The machine learning-based model identified 24 variables from the feature set. Anion gap was most associated with death among ICU heart failure patients through the predictive model. Age was generally associated with death, and the Glasgow Coma Scale was also a predictor of mortality in ICU patients. Blood coagulation status at ICU admission, such as platelet count and PTT, was associated with in-hospital mortality among heart failure patients. Disturbance of blood coagulation has been reported to seriously threaten patients’ survival [
32]. However, most heart failure patients receive anticoagulant therapy, which will add to coagulation abnormalities. Hence, clinicians should be cautious in prescribing anticoagulant therapy for patients who are at high risk because the agents may increase the risk of inducing coagulopathy. In order to implement faster and more accurate coagulation management, we could early implement thromboelastography (TEG) or rotational thromboelastometry (ROTEM) to high-risk patients [
33]. Furthermore, the high-risk patients may receive mechanical thromboprophylaxis with intermittent pneumatic compression, graduated compression stockings, or percutaneous left atrial appendage closure [
34,
35]. The volume of urine output was the third important predictor in the predictive model, and a higher volume of urine output may indicate a better prognosis. Lin et al. [
36] indicated that decreased urine output could be a compensatory mechanism to maintain intravascular volume, and in that circumstance, patients may be at risk of renal injury. Meanwhile, oliguria and worsening renal function may drive fluid retention increasing the burden on the heart, which causes damage to the heart and aggravates symptoms of heart failure. Several studies in HF patients have demonstrated that fluid overload is independently associated with increased mortality [
37,
38]. One reason was that HF patients are at risk of death not only from cardiovascular disease but also from multiorgan failure. Many features in blood gas analysis were among the most important features from the predictive models: pO2, pCO2, anion gap, and arterial base excess. However, through the machine learning method, we could only appreciate that heart failure was associated with these features; the method could not explain the mechanisms responsible for heart failure. Hence, further research is needed to determine the role of these features in ICU patients with heart failure.

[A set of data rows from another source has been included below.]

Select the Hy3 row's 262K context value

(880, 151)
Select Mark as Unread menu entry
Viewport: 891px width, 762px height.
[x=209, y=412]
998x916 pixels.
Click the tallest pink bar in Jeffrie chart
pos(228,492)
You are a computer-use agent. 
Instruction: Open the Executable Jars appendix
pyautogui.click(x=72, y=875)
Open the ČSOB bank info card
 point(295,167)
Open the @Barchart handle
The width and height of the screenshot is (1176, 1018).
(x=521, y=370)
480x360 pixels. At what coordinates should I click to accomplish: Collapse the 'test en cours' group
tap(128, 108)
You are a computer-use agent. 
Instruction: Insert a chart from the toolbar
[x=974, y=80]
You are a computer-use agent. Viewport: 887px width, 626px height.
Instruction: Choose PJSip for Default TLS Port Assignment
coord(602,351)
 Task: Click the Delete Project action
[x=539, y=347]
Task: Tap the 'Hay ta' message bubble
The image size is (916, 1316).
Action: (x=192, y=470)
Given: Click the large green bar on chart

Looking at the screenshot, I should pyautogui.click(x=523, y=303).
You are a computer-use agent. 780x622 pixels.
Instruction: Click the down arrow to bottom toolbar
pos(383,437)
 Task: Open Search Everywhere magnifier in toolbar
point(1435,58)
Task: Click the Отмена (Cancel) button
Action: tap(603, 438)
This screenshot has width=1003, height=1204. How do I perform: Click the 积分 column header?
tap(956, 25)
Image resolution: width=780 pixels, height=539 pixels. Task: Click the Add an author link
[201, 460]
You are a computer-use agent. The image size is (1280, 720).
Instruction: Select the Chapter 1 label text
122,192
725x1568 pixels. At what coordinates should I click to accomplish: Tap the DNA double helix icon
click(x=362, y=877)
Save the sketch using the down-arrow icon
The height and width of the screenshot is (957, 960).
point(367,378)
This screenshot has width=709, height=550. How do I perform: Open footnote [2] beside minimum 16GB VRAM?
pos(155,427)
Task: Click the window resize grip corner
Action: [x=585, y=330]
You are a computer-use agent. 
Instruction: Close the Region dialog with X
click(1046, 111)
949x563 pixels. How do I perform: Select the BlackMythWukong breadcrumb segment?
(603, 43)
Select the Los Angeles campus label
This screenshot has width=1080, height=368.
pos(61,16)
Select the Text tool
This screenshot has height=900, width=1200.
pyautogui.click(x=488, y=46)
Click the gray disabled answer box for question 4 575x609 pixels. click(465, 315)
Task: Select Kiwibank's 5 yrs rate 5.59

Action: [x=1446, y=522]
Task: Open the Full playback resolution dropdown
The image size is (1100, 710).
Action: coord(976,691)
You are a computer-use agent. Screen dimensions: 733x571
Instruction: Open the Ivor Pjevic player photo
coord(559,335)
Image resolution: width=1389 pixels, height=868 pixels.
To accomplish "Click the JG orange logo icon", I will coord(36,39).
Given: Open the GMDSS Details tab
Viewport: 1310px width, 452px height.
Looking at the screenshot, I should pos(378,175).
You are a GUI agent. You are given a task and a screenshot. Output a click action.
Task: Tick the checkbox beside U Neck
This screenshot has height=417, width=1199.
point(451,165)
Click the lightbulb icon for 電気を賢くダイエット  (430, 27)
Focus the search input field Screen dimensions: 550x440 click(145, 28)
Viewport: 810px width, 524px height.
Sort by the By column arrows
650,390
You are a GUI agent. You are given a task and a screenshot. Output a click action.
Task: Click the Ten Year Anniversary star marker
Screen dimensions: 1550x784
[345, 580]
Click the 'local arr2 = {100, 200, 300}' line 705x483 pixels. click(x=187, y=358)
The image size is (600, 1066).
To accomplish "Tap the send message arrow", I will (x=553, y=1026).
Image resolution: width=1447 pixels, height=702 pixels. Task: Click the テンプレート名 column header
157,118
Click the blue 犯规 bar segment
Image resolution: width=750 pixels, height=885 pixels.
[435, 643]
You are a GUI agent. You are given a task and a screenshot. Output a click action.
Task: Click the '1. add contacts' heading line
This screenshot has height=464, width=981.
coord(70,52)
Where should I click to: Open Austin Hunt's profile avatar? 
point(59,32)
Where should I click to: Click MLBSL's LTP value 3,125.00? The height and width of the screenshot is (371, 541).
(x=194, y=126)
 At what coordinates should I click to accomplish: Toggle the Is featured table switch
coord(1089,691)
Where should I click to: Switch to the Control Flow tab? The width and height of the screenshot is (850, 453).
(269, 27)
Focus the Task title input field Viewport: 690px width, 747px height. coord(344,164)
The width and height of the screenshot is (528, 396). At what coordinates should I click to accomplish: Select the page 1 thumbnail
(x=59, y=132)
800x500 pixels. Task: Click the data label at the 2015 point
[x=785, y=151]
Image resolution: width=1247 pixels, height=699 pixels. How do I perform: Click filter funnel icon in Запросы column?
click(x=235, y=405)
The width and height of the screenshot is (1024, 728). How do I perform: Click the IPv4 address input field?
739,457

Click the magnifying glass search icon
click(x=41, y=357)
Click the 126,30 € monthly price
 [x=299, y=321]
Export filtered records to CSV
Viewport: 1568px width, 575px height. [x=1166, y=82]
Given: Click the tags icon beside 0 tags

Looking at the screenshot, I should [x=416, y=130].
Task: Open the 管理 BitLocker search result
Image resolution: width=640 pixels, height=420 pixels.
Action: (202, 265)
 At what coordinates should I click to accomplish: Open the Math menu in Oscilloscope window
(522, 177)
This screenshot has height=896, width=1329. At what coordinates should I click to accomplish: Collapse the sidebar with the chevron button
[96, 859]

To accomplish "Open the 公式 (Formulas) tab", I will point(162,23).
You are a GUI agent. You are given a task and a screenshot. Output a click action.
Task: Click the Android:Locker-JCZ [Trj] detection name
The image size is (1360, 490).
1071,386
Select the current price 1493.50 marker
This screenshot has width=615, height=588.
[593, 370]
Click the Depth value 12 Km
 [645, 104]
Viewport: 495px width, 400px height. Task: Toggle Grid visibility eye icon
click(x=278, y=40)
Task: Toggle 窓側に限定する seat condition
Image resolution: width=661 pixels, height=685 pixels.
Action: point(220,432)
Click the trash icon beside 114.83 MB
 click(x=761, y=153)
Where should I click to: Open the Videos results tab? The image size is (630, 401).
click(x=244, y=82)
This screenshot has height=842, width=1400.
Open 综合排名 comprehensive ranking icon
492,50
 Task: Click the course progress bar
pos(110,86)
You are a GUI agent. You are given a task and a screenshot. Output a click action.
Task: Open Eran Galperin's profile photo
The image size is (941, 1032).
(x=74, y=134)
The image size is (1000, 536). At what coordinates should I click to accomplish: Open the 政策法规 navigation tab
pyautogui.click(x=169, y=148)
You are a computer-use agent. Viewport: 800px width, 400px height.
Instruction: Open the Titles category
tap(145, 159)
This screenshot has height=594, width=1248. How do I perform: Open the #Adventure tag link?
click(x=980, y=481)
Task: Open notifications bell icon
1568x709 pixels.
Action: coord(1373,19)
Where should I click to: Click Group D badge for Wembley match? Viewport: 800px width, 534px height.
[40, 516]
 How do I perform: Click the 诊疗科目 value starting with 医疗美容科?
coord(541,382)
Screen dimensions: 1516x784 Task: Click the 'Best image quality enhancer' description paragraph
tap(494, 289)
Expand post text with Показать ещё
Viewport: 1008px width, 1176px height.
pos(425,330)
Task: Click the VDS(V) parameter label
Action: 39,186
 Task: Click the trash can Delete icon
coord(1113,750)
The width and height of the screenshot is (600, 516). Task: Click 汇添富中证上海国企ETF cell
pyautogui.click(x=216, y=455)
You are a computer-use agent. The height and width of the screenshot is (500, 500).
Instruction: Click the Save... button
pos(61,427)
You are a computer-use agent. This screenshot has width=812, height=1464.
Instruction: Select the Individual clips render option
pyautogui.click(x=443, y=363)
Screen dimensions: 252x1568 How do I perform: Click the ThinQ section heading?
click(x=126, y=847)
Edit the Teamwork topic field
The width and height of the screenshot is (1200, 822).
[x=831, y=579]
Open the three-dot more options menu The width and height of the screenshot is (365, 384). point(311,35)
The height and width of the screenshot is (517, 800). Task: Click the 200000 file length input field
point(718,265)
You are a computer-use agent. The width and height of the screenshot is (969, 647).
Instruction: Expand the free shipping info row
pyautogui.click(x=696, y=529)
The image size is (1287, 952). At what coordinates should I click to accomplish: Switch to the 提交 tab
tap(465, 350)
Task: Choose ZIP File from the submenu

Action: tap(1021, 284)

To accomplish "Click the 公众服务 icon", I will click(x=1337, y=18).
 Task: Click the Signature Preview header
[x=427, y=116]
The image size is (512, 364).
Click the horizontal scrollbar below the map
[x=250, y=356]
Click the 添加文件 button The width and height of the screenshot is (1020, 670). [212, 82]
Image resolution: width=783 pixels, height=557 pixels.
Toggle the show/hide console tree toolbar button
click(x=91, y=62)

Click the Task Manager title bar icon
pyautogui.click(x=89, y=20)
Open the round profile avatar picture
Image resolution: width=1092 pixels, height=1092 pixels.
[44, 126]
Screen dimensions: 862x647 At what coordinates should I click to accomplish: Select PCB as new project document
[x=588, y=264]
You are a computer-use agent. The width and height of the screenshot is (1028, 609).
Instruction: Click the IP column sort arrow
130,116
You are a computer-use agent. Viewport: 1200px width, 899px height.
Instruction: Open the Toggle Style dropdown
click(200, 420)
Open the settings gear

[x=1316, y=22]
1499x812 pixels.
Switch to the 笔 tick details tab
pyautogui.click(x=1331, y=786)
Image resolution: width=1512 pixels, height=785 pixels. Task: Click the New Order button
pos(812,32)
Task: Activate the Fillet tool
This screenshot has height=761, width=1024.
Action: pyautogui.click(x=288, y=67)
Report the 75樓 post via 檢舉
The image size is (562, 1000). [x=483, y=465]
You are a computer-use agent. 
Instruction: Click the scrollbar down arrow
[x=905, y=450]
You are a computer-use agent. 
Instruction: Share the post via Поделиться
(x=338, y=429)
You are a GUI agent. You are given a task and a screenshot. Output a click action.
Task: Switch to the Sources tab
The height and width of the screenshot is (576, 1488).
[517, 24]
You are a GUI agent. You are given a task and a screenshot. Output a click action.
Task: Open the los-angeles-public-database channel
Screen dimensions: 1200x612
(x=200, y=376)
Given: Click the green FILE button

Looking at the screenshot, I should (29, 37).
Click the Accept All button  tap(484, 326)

As a retrospective analysis, this study has limitations. First, our predictive model was constructed from a single-center dataset, which may not be appropriate for other populations. Although our model had good performance in the external dataset, it needs verification in other datasets and populations. Second, because of missing data, some features that have been identified as risk predictors of heart failure, such as N-terminal pro-B-type natriuretic peptide [
39,
40], were not assessed. Third, we did not make the most of time sequence data monitoring from the ICU; we only extracted the minimum, maximum, mean, and range of features within 24 h. The pattern of change for a period in a feature may contain information that can increase the prediction and understanding of mechanisms. In future work, we could divide the 24 h into shorter time intervals. One strategy is that the 24 h period can be divided into two time periods according to the maximum or minimum point of each time series feature. Then, we could extract additional summary statistics of the feature for the two time periods, such as mean value, variance, deviation and Shannon entropy, and incorporate them in the statistical models [
41]. Nonetheless, our model can help clinicians identify heart failure in ICU patients who are at high risk for in-hospital mortality.